Steve Dickson, a former pilot for Delta Air Lines, flew a 737 Max from Seattle’s Boeing Field to Moses Lake and back.
“I made a promise that I would fly the 737 Max and that I wouldn’t sign off on its return until I was comfortable putting my family on it,” Dickson said.
“This is not a publicity stunt,” he later said. “This is simply the fulfillment of a commitment.”
In two crashes involving the MAX, 346 people died after a stall-prevention system pushed down the nose of the plane.
The FAA is now in the final stages of approving a software fix.
After first resisting simulator training for 737 pilots, Boeing now recommends it.

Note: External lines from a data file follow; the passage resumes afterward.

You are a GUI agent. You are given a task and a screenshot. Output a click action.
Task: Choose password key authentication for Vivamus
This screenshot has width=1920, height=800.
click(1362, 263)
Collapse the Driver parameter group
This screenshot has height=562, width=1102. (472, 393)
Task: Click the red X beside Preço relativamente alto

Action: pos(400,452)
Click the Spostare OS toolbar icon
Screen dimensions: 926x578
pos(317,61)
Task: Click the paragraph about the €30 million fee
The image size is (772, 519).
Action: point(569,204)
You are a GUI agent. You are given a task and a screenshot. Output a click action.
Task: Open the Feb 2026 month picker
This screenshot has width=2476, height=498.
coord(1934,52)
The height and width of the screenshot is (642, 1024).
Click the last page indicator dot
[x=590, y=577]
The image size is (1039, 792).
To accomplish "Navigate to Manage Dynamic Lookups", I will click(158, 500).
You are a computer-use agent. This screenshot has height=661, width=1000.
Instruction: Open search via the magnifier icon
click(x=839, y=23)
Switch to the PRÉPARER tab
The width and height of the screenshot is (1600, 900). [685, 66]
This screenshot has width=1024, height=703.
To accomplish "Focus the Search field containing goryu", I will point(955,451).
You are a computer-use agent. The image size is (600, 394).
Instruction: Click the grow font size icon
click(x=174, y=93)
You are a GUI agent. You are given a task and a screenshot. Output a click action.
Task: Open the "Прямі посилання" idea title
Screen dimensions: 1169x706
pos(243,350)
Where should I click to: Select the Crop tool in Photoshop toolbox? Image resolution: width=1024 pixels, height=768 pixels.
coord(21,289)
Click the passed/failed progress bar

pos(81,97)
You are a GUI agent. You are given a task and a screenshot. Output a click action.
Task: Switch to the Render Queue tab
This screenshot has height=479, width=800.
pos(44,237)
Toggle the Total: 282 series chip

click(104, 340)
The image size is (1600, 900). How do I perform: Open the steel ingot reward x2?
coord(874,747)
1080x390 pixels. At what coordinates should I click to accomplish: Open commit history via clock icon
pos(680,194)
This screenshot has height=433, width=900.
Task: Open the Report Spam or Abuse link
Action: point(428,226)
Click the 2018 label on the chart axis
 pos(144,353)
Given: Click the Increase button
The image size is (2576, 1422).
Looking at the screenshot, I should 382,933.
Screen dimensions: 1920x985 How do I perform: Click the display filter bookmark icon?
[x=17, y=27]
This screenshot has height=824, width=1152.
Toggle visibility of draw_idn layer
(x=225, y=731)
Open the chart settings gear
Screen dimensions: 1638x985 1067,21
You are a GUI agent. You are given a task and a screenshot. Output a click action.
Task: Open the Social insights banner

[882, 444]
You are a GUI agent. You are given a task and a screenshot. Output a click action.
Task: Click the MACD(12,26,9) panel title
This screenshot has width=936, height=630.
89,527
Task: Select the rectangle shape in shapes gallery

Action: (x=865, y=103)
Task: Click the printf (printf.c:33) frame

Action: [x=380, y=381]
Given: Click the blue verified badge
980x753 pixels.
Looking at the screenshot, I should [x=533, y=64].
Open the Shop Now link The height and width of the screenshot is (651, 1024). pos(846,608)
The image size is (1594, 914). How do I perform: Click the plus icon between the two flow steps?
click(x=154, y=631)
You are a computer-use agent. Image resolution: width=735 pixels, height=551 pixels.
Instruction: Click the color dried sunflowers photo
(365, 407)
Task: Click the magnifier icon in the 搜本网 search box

Dickson went through simulator training prior to his test flight.
“I liked what I saw, and I felt prepared. And I think, most importantly, I felt that the training prepared me to be very comfortable in the airplane, and I hadn’t actually flown a 737 in more than ten years,” he said.
Dickson said he will point a few things out to Boeing about how procedures are described to pilots.
Dickson’s flight was not part of the FAA’s official recertification process, which still has a few more steps.
“We’re in the home stretch, but that doesn’t mean we’re going to take shortcuts to get it done by a certain date,” Dickson said. “The FAA and I, in particular, will not approve the plane to return to passenger service until I’m satisfied that we have adequately addressed all of the known safety issues that played a role in the tragic loss of 346 lives.”
Dickson said the FAA is in close touch with overseas regulators, who are doing their own review of the plane.
He indicates they are closely aligned, which is a sign the 18-month grounding might lift around the world at about the same time.